Classical protocol for preanalytical procedures of starting material. (A) After adding of clotting enhancers to freshly drawn blood and completion of clotting procedure 30–60 min, room temperature), serum samples are harvested following centrifugation. (B) Freshly drawn, anti-coagulated whole blood is briefly centrifuged at low centrifugal forces (softspin, 240 × g, 10 min), resulting in separation of three layers: red blood cells (RBC) at the bottom, a layer termed “buffy coat” (BC) of typically whitish color containing the major proportion of leucocytes, and some platelets in an intermediate layer and acellular, crude platelet-rich plasma fraction (PRP) with varying platelet contents. For further separation, the crude PRP layer is transferred to a fresh tube. After hard-spin centrifugation, most of the supernatant is harvested as the platelet-pure plasma fraction.
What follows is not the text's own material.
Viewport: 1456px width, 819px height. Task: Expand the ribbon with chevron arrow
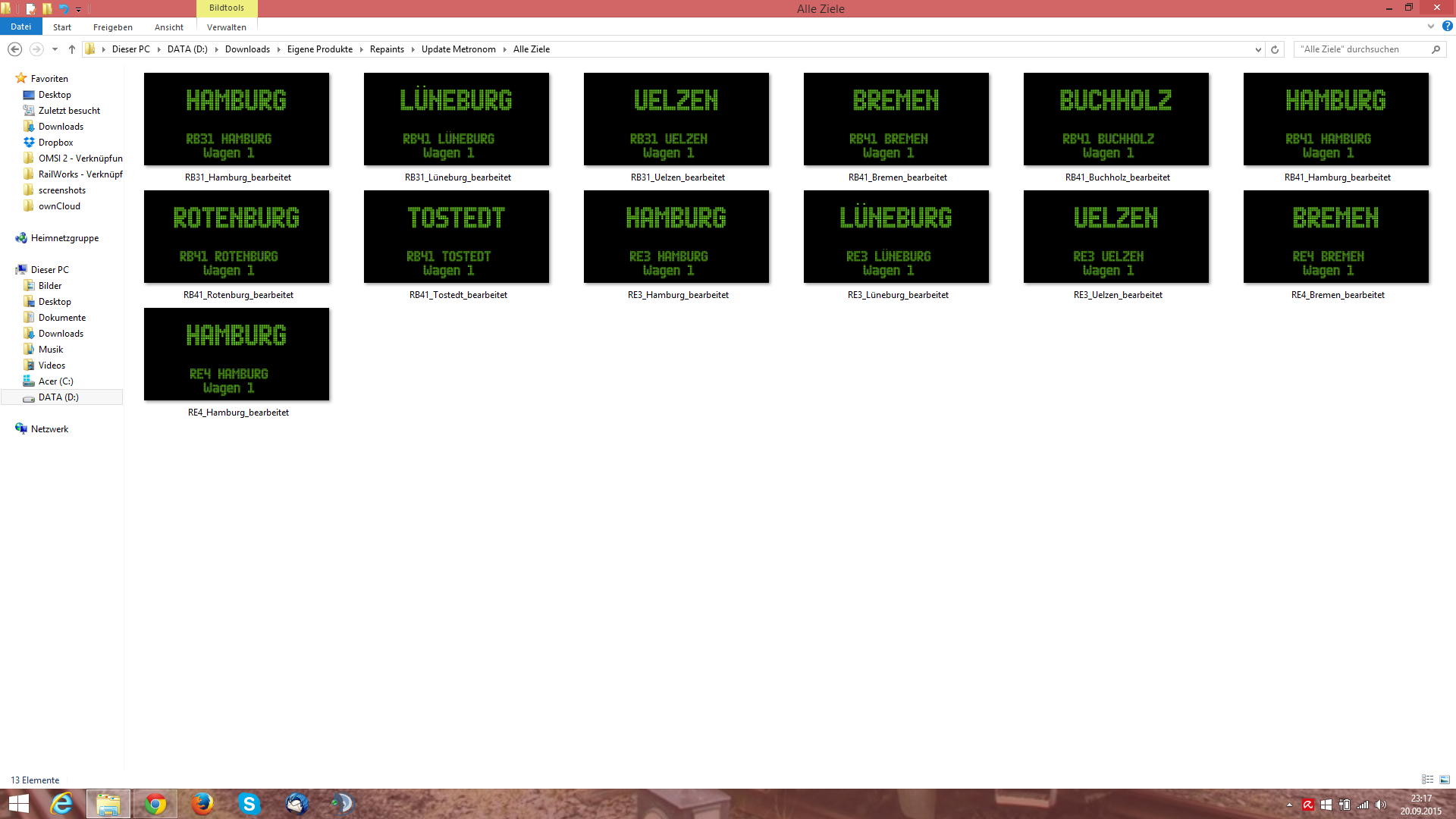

The final PRP concentrate at the bottom consists of an undetermined fraction of BC (containing a large number of platelets) suspended in some fibrin-rich plasma. The transfer step is often performed with a syringe or pipette, with only visual inspection. Because the manual PPP process is not clearly defined, this protocol might randomly lead to impure plasma fractions. (C) From the PRP fraction, platelet-derived microvesicles (PMV) are isolated by centrifugation (25.000 × g/40 min), and finally, plasma-borne exosomes can be obtained from the remaining supernatant. Using the buffy coat fraction for isolation of leukocytes, nucleated cells should be further purified by a second centrifugation step.